From 1969-89, under Schembechler, Michigan would not finish with a losing record once, winning 13 Big Ten titles.
Schembechler's legacy goes beyond the championships, though. He changed a culture at U-M, ushering in an era of the 'Michigan Man' in which players, coaches and even the fans were held to a high standard that epitomized the Leaders and Best mantra.
After Schembechler's departure, Gary Moeller and then Lloyd Carr both continued to lead Michigan to success on the field and demanded the best from their players off the field. But their runs can directly be attributed to Schembechler and the program he rebuilt with a solid foundation that anchored every team from 1969-2007. It is that standard for which the Maize and Blue are striving to achieve again.
In the same manner, Beilein inherited a program that had been in a nine-year NCAA drought. One that had gone 43-53 in Big Ten play during Tommy Amaker's six seasons previously. A once-proud goliath had fallen on hard times, and was seemingly resigned to being nothing more than average in the Big Ten.
Enter Beilein, who in seven seasons is 140-92 overall, with a 65-56 record in league play and 7-4 in NCAA Tournament games. He led U-M to a Big Ten title in 2012, a runner-up finish in 2013 and has the Wolverines in position to win the conference crown this year.

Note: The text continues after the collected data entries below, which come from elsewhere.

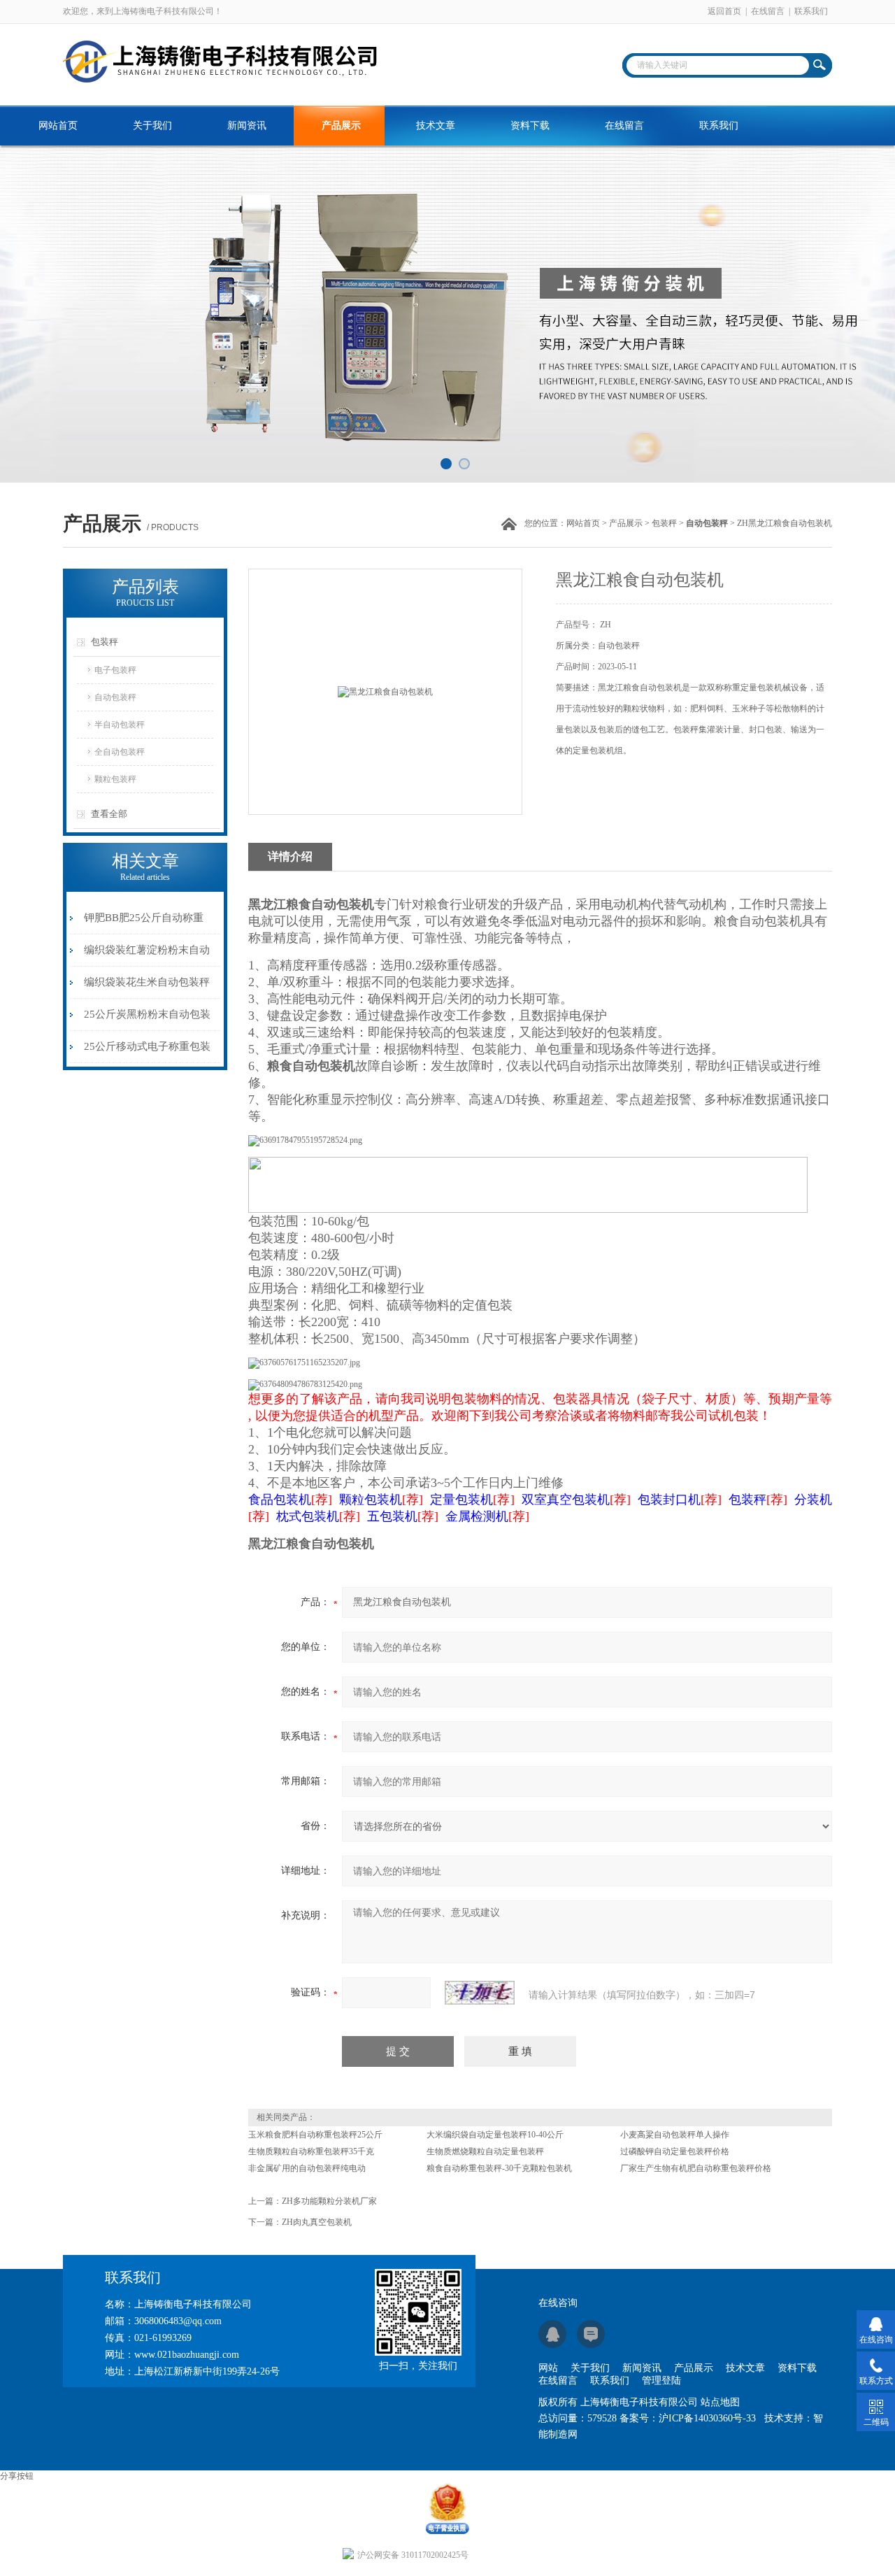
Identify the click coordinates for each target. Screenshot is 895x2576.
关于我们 (152, 125)
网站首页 (58, 125)
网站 (548, 2368)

Michigan won't win two of every three Big Ten titles, like the football program did under Schembechler, but there is far greater parity in college athletics today.
Beyond winning, Beilein draws the comparison to Schembechler because of the culture change he has implemented. When a program loses consistently, it adopts a culture of losing, always coming up one or two games short because the players don't know how to compete for a championship.
But Beilein changed that mentality, instilling a confidence in the Wolverines that has led to meaningful Big Ten games in February and March, and NCAA second-weekend expectations.
Best of all, he's doing it the right way, demanding excellence from his players on the court and off, while avoiding the recruiting black holes that led to Michigan's downfall in the first place.
As long as Beilein is on the sidelines, U-M is poised to be one of the Big Ten's best, a yearly NCAA participant, and a Final Four contender. And like Schembechler, Beilein is positioning the program to continue its success even after he retires.
Still, maybe drawing the parallel to Schembechler is sacrilegious, and if so, then comparing Beilein to another coaching legend, Red Berenson, may suit you.
Berenson after all inherited a program that was 69-76 in the four seasons preceding his arrival in 1985. By 1988, the Maize and Blue were posting a winning record and from 1991-2012, the Wolverines went to NCAAs every year, winning national titles in 1996 and 1998 and 11 conference titles.
Men of integrity, Schembechler, Beilein and Berenson restored Michigan to what it once was, and more importantly, began a new chapter of tradition, built on achievement athletically, academically and in the community.